Tonight I'm planning on putting down a tin of the Malt Shovel Oatmeal stout, but would like to give it a little extra body and head. I thought about adding a bit of either maltodextrin or lactose (I have a bit of both lying around). Which will likely give the best result and how much would be advisabler for a 11 litre batch? (I was thinking 100-125g?)

Maltodextrin will give your beer more body, and the amount your suggesting is in the right ball park. It will provide a noticeable inrecase in the body. You could use more, say double the amount you mentioned, but only do that if you like a very chunky beer. The kit has reasonable body to start with.

Adding the Lactose would increase the body, its not easily chewed up by the yeast, but the lactose has a distinctive flavour. It add sweetness to a beer. I would use it to make a milk stout somewhere down the track.

The kit is a good quality kit and makes for a smooth rich beer given a month or a bit longer in the bottle. You will enjoy it.

Cheers,

Keith
 
Thanks Keith, guess the malto will be the go although I quite like the idea of a slightly sweeter stout.... how do you think a 50/50 matodextrin/lactose addition would go?
 
Hi again SpaceMonkey,

My personal recommendation for a kit based milk stout would go along these lines: Add between 250g and 500g of lactose to a good stout kit. This is in addition to a good fermentable, e.g.; 1 Kg of dark LME. Better still if you could lay your hands on 1 Kg of Muntons Dark malt powder (the Muntons DME has a lovely malty sweetness - hmmmmmm, tasty) and add the 500g of lactose - you will have a beautiful sweet stout regardless of the brand of the stout kit.

These numbers are for a 23 L batch. Halve them if you are using a Malt Shovel Fermenter.

Thanks Keith, guess the malto will be the go although I quite like the idea of a slightly sweeter stout.... how do you think a 50/50 matodextrin/lactose addition would go?

Going the 50/50 isn't what I would do. This is because lactose is an unfermentable sugar; it gets left behind after the fermentation is complete. This not only provides the sweet taste but also gives the beer more body. So lactose does both jobs, adds sweetness and adds body.

If you want body without changing the taste the maltodextrin is the one to use.

Bear in mind that it's the experimentalist in me giving this advice. Changing only one parameter at a time makes interpretation of the results far easier.
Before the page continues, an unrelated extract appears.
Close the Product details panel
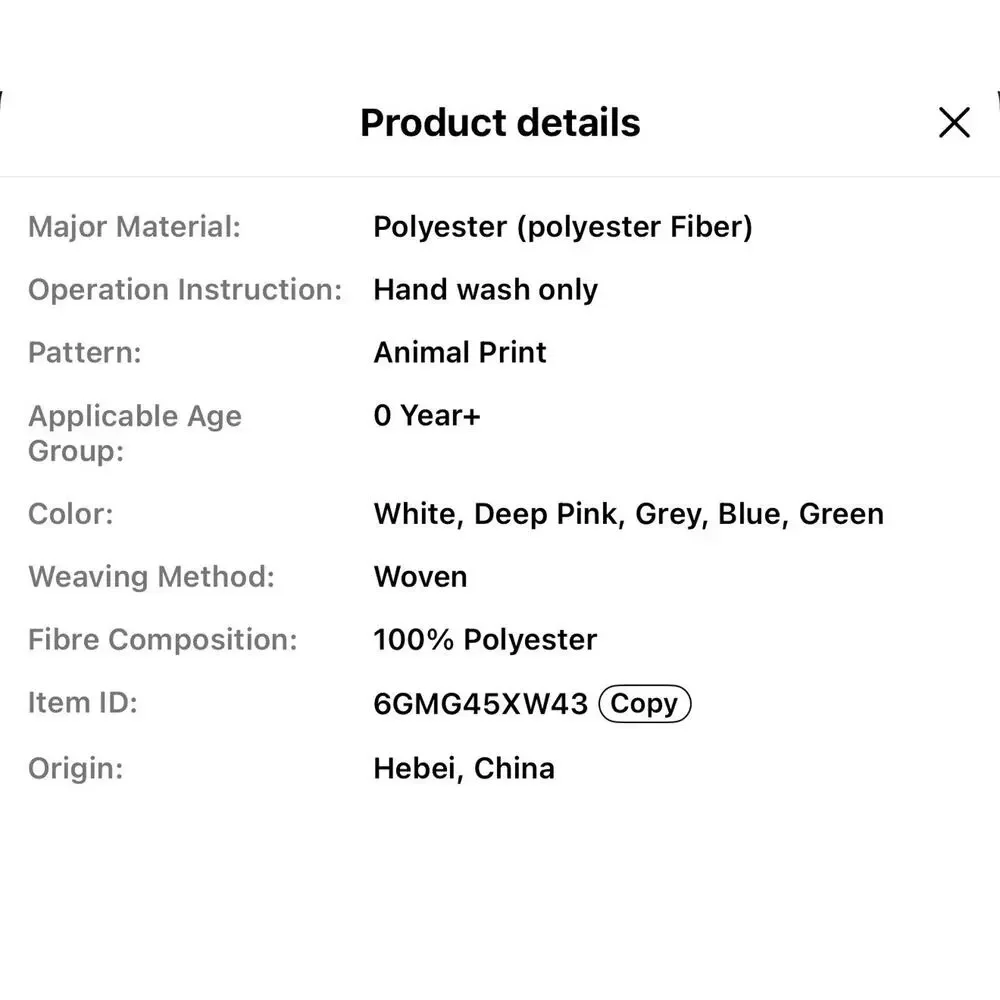The height and width of the screenshot is (1000, 1000). [954, 122]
If you add both the maltodextrin and lactose you will get a very drinkable beer (very, very drinkable), you just wont have as good a feel for the effect of adding only the maltodextrin or only the lactose.

But please, SpaceMonkey, do it the way you want to you, because you will be the one who has the pleasure of drinking the beer.

All the best,

Keith
 
Hi SpaceMonkey,

I definately think you are on the right track for improving the MS Oatmeal Stout kit.
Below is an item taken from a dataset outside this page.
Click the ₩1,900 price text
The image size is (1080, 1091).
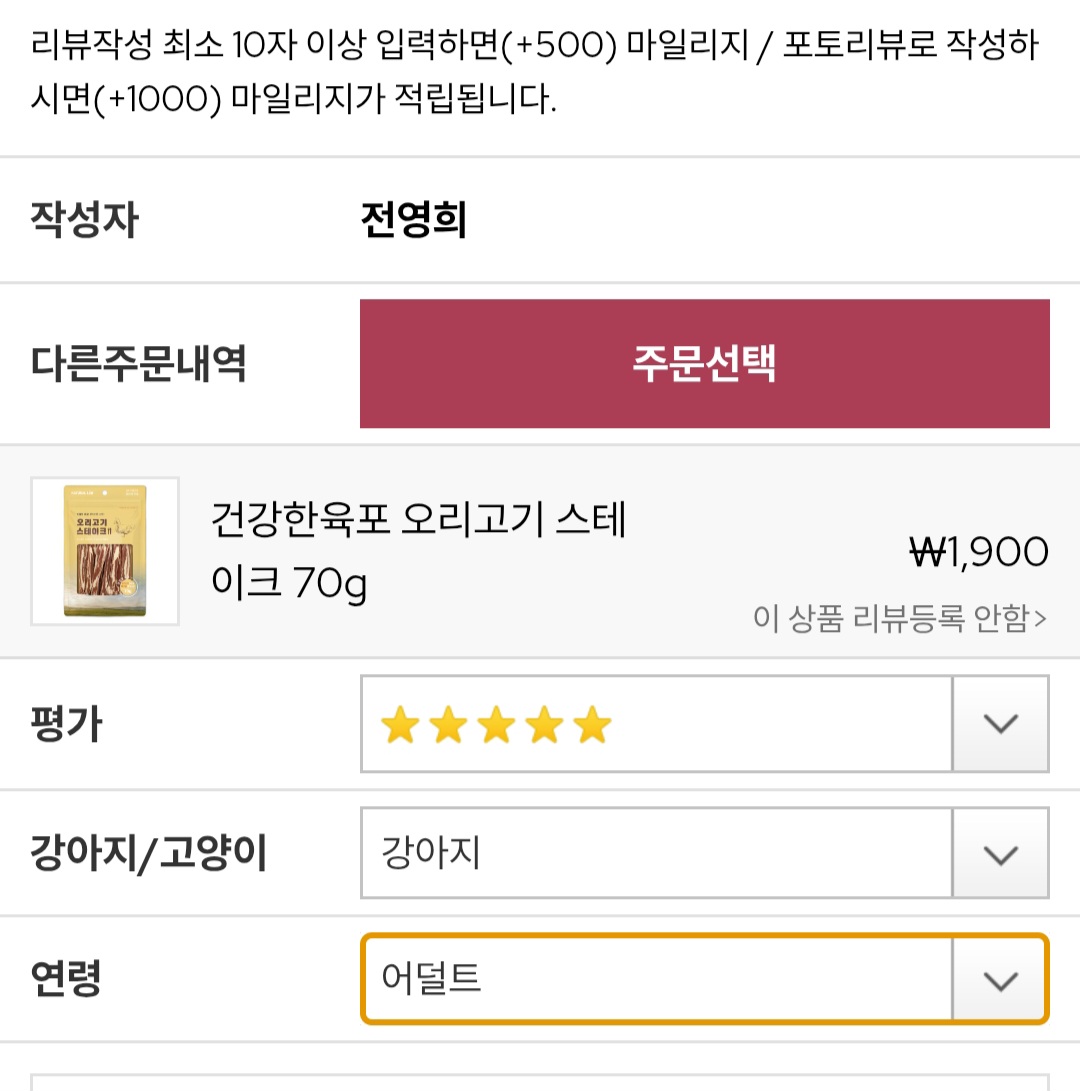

My 2nd ever brew was a 2xCan MS Oatmeal Stout (nothing else added) to 20L. Prob best to make 1 can only up to 9L.

I got 3.8% ABV and it tasted shite.

good luck and let me know how it turns out
 
Thanks all, after cafeful consideration I decided on 100g malto/50g lactose mix (I know I rerally should experiment one step at a time but I'm never the most methodical chef or brewer :p ) Initial gravity was 1050, hopefully it'll finish around the 1020 mark.